## DATA
╔══
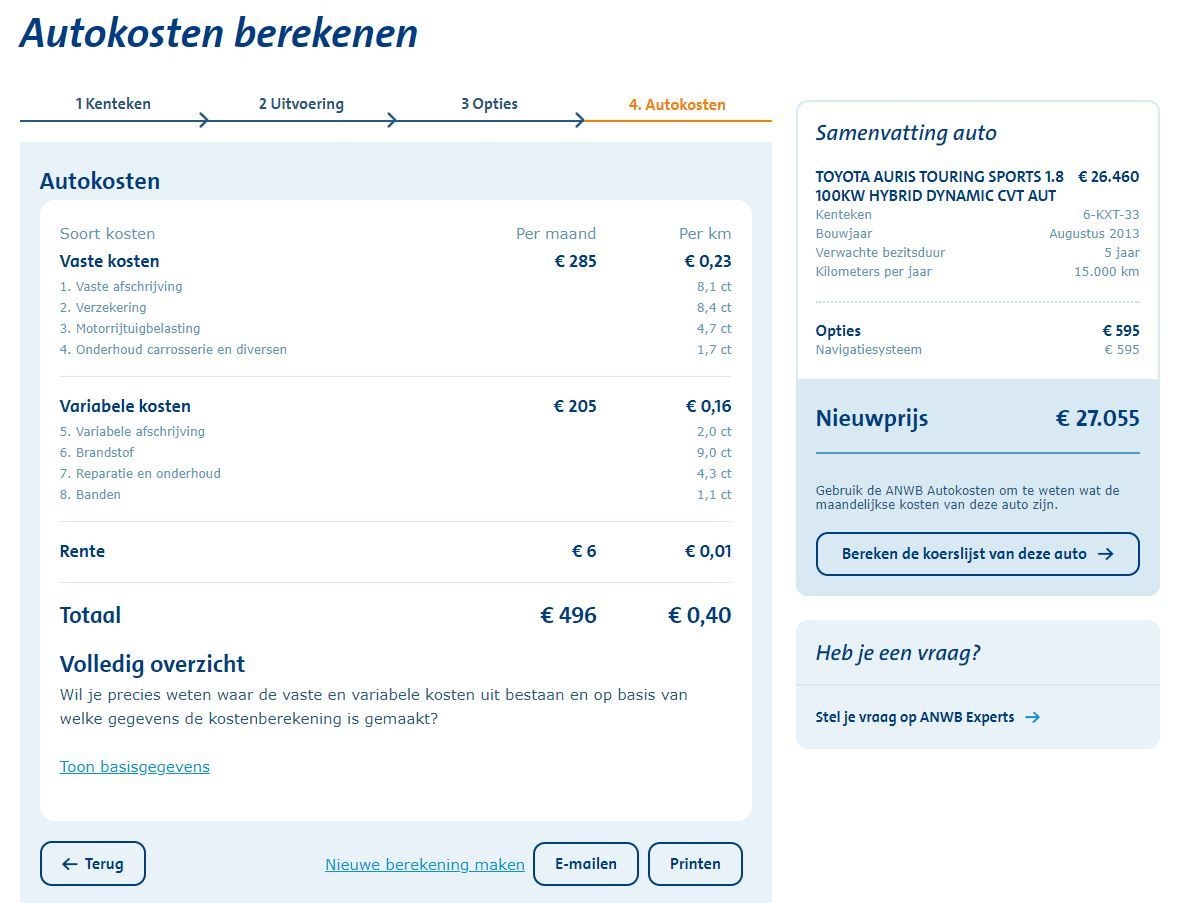Open step 3 Opties
This screenshot has height=903, width=1178.
point(489,104)
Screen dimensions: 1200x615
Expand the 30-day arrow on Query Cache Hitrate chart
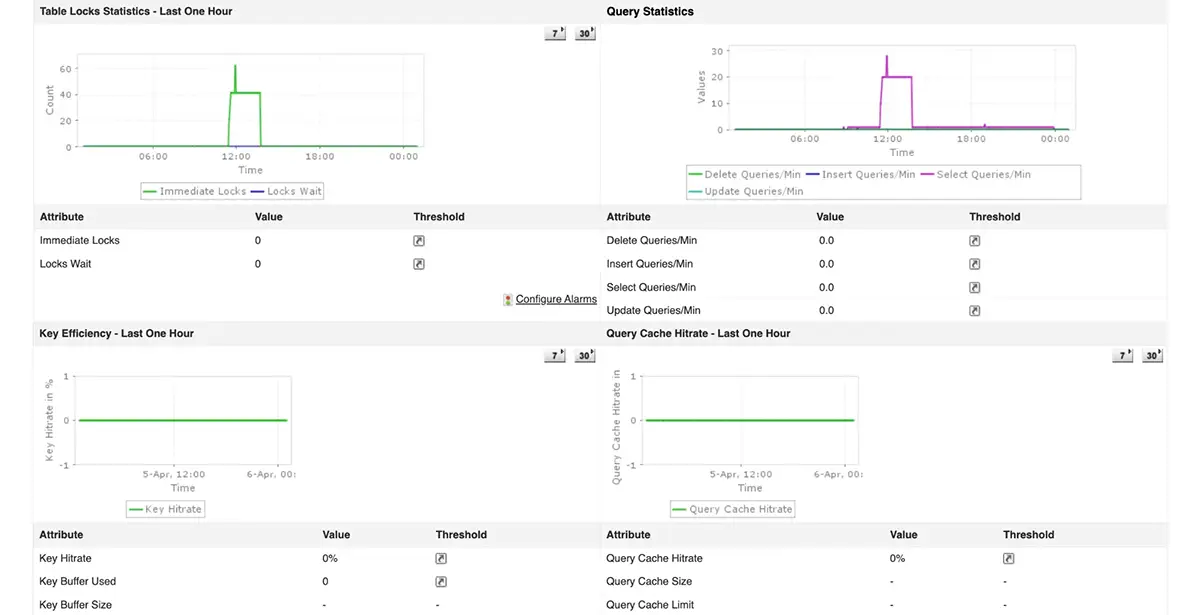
╚══
## ACTIVITY
Give again, word for word, the line containing "Screen dimensions: 1200x615" and every line after it to the end of the records; leave out the pictures.

## SOLUTION
Screen dimensions: 1200x615
Expand the 30-day arrow on Query Cache Hitrate chart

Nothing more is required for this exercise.